Because (in concept anyway) WSGI 2.0 is synchronous with respect to
headers -- you don't get to yield empty strings and *then* return the headers.

Personally, I see truly-async web apps as a niche, because in order
to write a useful async app, you need *other* async APIs besides your
incoming HTTP one. Which means you're going to have to write to
Twisted or some other library's API, or else roll your own. At which
point, connecting your app to a web server is the least of your
concerns. (Since it has to be a web server that's compatible with
the API you're using, which means you might as well use its native API.)
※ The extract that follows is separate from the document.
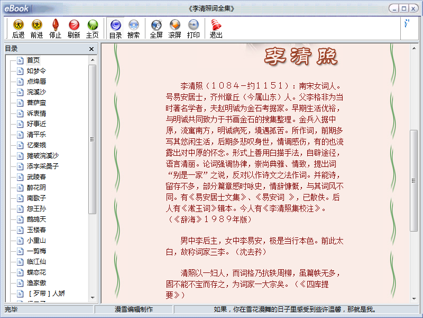Toggle the 目录 (Contents) panel button

116,28
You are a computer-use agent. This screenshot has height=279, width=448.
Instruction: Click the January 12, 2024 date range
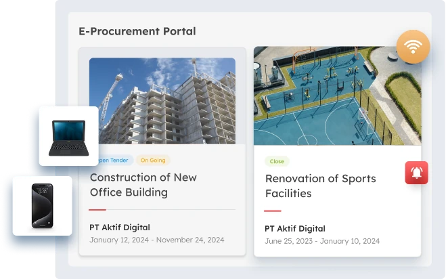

That having been said, I don't see a problem with having a Web Server
Asynchronous Interface (WSAI?) for folks who want that sort of
thing. Ideally, such a thing would be the CPS (continuation-passing
style) mirror of WSGI 2.0. Where in WSGI 2.0 you return a 3-tuple,
in WSAI you'd essentially use start_response() and write().

In essence, you might say that WSGI 1.0 is a broken-down version of a
hideous crossbreeding of pure WSGI and pure WSAI. It would probably
be better to split them and have bridges. A truly-async system like
Twisted has to (effectively) do WSAI-WSGI bridging right now, but if
we had a WSAI standard, then there could perhaps be third-party bridges.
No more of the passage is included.